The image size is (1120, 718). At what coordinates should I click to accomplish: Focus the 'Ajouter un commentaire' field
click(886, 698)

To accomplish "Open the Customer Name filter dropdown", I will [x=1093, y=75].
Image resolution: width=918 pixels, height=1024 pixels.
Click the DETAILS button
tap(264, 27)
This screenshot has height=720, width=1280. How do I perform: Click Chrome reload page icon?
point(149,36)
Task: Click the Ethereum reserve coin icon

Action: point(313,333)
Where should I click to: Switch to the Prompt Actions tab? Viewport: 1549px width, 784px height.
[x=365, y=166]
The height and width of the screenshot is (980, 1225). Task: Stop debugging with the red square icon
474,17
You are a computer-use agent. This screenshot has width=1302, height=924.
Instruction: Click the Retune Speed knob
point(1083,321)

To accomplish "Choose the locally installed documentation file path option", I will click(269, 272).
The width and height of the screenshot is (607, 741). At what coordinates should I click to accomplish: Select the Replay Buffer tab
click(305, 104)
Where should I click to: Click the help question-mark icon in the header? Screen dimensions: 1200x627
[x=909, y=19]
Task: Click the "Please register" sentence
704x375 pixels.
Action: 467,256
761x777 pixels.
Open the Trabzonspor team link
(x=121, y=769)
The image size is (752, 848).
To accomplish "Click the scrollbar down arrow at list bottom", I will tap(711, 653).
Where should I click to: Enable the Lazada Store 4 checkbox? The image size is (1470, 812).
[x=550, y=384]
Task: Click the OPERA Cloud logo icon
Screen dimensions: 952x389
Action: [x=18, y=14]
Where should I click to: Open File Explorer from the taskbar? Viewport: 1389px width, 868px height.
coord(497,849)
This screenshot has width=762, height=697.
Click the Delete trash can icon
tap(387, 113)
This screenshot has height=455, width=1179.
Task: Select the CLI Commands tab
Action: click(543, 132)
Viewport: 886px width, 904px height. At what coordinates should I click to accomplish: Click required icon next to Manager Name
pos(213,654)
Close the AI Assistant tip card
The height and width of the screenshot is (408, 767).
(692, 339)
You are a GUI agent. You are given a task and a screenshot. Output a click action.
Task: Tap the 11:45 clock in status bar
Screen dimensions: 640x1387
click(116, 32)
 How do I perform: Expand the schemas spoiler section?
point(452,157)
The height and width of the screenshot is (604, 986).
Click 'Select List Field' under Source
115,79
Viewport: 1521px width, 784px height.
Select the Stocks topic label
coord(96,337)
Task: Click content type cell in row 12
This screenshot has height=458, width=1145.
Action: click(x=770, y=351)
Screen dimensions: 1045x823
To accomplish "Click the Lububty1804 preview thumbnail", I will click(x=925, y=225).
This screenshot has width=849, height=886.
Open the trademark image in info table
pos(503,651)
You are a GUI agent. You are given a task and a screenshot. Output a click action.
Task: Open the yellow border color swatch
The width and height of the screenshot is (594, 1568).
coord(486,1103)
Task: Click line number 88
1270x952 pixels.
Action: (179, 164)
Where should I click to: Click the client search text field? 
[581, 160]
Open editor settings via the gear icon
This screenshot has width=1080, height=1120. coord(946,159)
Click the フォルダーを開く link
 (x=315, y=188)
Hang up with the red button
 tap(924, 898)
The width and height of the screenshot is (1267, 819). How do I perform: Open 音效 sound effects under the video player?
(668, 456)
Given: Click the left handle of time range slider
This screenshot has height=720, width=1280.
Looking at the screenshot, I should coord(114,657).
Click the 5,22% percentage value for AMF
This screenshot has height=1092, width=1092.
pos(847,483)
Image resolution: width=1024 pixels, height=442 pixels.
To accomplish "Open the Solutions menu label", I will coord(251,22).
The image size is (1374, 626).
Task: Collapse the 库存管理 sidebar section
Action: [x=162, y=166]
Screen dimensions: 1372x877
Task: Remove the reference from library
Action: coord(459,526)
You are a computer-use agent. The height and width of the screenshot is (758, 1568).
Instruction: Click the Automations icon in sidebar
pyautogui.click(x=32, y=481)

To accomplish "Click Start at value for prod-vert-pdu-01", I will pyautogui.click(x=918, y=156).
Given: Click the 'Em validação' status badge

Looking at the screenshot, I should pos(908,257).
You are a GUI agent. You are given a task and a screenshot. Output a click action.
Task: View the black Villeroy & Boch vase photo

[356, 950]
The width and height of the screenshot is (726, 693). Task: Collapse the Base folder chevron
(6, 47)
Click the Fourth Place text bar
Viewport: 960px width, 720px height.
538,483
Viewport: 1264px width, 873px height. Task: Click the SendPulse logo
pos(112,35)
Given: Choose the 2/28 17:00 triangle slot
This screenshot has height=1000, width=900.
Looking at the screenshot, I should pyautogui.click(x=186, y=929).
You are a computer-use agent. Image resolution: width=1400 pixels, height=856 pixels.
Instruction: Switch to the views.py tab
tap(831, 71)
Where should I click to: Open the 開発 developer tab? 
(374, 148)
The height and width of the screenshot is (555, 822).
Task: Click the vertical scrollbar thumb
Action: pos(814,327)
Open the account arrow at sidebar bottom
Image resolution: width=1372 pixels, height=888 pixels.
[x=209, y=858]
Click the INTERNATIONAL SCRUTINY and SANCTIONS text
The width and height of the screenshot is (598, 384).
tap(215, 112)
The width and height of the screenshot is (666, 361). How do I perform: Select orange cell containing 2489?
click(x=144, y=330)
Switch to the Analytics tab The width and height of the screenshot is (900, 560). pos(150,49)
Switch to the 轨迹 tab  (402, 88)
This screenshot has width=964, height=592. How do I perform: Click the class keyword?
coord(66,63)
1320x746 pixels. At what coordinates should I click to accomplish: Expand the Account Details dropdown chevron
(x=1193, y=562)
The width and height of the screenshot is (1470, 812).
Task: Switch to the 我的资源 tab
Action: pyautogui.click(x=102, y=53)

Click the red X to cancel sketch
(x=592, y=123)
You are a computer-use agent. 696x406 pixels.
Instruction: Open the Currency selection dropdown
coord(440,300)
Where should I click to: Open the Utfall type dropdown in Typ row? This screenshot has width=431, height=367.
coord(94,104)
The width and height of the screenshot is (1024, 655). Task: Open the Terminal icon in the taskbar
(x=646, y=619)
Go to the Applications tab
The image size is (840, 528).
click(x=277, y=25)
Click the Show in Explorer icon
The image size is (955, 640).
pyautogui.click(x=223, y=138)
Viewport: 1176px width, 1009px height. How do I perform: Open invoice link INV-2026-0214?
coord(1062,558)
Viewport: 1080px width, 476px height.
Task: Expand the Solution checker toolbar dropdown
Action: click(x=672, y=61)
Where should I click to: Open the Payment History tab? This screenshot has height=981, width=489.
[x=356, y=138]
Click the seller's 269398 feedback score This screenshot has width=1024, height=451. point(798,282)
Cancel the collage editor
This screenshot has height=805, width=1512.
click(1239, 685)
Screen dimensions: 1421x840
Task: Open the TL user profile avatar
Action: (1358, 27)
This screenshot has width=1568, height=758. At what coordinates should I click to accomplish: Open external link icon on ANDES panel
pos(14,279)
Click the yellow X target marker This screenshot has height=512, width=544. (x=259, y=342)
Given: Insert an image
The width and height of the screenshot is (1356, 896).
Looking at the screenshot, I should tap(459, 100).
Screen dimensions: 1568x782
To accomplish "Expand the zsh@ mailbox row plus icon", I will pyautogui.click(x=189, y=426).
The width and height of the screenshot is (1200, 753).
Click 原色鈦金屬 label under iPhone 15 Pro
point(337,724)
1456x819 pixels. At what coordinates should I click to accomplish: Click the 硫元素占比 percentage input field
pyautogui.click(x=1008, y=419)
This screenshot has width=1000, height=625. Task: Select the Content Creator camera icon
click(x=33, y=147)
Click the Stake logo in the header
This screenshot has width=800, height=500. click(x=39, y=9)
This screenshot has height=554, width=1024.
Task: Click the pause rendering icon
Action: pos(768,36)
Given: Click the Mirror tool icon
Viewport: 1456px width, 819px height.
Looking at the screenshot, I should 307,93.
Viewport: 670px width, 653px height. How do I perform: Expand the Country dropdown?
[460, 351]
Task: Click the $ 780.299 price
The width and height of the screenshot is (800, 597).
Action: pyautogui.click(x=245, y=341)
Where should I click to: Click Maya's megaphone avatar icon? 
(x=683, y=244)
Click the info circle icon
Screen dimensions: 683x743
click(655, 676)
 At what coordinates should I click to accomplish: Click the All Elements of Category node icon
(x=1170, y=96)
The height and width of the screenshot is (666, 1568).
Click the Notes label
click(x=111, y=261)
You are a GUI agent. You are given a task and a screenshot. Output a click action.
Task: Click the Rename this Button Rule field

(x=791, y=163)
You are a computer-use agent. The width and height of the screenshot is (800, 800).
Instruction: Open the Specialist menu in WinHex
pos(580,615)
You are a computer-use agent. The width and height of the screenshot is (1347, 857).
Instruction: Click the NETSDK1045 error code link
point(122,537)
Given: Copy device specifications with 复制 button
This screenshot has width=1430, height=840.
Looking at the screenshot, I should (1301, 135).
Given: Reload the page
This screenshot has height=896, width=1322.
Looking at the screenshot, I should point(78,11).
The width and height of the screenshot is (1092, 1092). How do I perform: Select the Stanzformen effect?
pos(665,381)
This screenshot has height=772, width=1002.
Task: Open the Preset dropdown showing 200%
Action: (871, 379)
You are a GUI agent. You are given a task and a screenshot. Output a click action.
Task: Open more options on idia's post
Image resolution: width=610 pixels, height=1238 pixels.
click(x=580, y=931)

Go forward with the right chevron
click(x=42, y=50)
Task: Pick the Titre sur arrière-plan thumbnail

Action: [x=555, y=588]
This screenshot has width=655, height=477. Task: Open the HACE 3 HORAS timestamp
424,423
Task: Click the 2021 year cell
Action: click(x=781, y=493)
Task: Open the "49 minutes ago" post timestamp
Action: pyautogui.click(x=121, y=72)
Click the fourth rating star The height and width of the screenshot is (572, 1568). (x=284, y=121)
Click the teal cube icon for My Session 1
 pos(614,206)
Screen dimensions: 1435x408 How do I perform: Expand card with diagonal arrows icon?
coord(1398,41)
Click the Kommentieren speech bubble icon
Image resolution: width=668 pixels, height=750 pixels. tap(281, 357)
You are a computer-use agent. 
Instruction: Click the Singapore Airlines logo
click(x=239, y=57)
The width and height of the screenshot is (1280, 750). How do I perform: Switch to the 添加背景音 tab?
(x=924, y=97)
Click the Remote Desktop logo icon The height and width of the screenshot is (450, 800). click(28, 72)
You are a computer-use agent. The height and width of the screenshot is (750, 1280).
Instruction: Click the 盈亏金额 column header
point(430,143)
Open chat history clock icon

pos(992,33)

········

Work to do
Starting at the beginning of the records and stopping after the line that contains "Action: 467,256", rewrite those lines with "knob" swapped for "dial", changing nothing else.

The response
The image size is (1120, 718). At what coordinates should I click to accomplish: Focus the 'Ajouter un commentaire' field
click(886, 698)

To accomplish "Open the Customer Name filter dropdown", I will [x=1093, y=75].
Image resolution: width=918 pixels, height=1024 pixels.
Click the DETAILS button
tap(264, 27)
This screenshot has height=720, width=1280. How do I perform: Click Chrome reload page icon?
point(149,36)
Task: Click the Ethereum reserve coin icon

Action: point(313,333)
Where should I click to: Switch to the Prompt Actions tab? Viewport: 1549px width, 784px height.
[x=365, y=166]
The height and width of the screenshot is (980, 1225). Task: Stop debugging with the red square icon
474,17
You are a computer-use agent. This screenshot has width=1302, height=924.
Instruction: Click the Retune Speed dial
point(1083,321)

To accomplish "Choose the locally installed documentation file path option", I will click(269, 272).
The width and height of the screenshot is (607, 741). At what coordinates should I click to accomplish: Select the Replay Buffer tab
click(305, 104)
Where should I click to: Click the help question-mark icon in the header? Screen dimensions: 1200x627
[x=909, y=19]
Task: Click the "Please register" sentence
704x375 pixels.
Action: 467,256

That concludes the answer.